DJKA menyatakan investigasi awal mengenai penyebab teknis anjloknya KA Argo Bromo Anggrek telah dimulai. Selanjutnya, penyelidikan menyeluruh akan dilakukan bersama PT KAI dan KNKT.
“Kami akan melakukan investigasi secara komprehensif dan hasilnya akan menjadi dasar evaluasi serta tindakan korektif guna mencegah terulangnya kejadian serupa di kemudian hari,” kata Allan.
Untuk meminimalkan gangguan layanan, PT KAI telah melakukan rekayasa perjalanan dan pengaturan operasional secara adaptif. Informasi terkait perubahan perjalanan disampaikan kepada penumpang secara real-time melalui kanal resmi KAI.
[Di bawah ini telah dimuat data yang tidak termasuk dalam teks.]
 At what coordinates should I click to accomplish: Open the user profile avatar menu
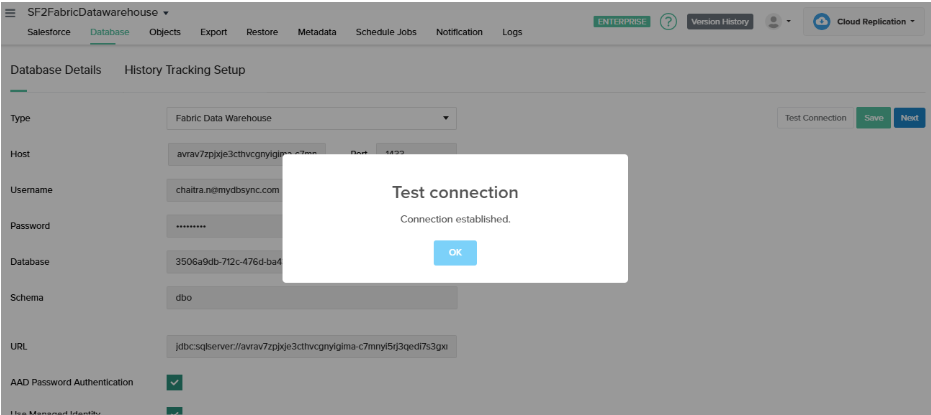coord(773,21)
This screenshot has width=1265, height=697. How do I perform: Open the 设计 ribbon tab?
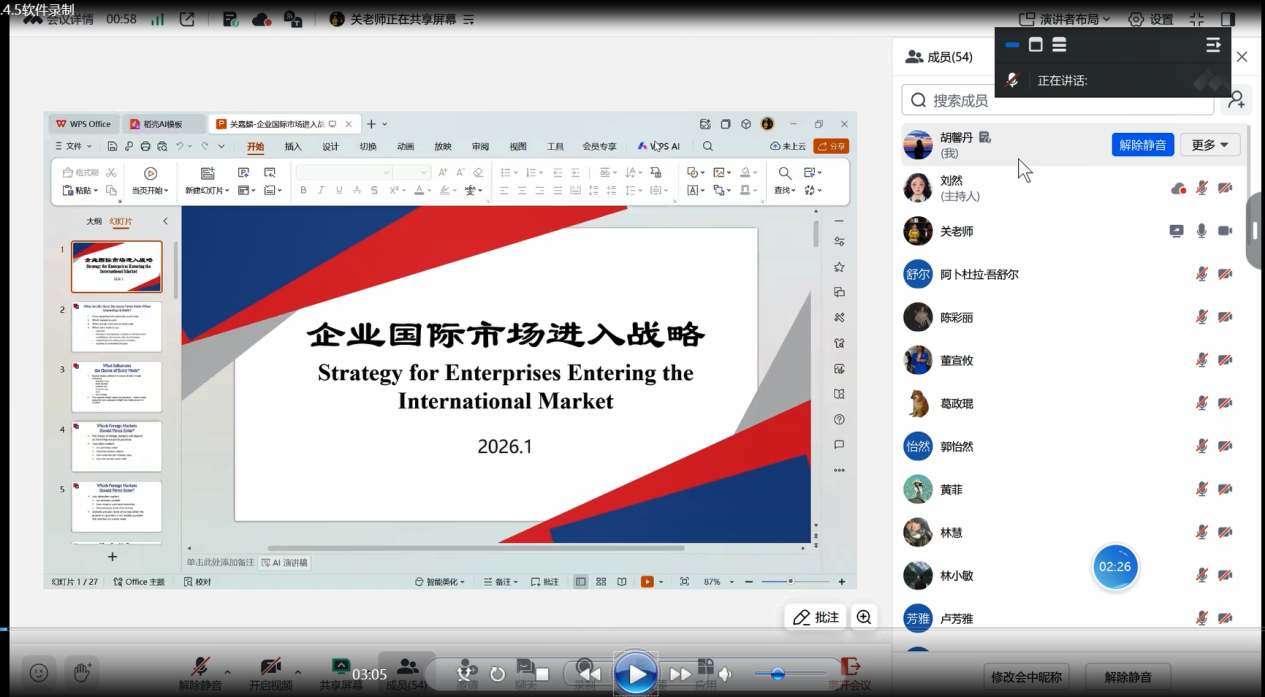tap(330, 146)
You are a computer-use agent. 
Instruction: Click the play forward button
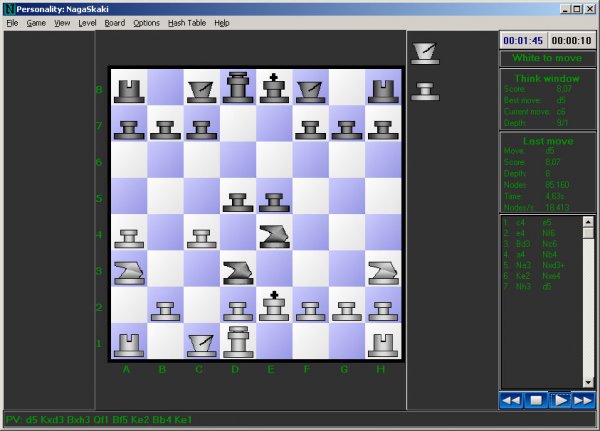point(561,400)
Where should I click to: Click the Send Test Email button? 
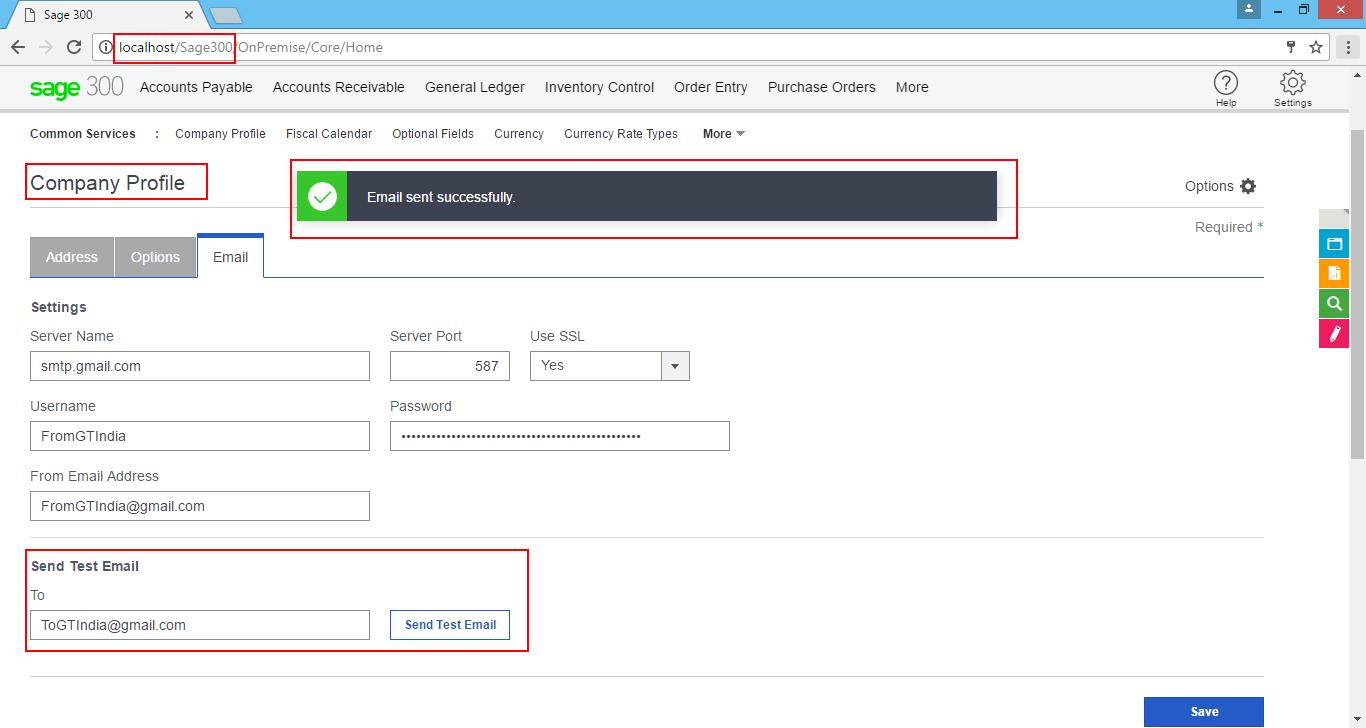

DJKA juga akan terus memantau proses pemulihan jalur serta mempercepat normalisasi infrastruktur agar perjalanan kereta api kembali berjalan normal.
Di akhir keterangannya, Allan menyampaikan permohonan maaf atas ketidaknyamanan yang ditimbulkan dan menegaskan bahwa keselamatan penumpang adalah prioritas utama.
“Keselamatan penumpang tetap menjadi prioritas dan komitmen kami untuk meningkatkan dan menjamin standar keselamatan perkeretaapian nasional,” ucapnya.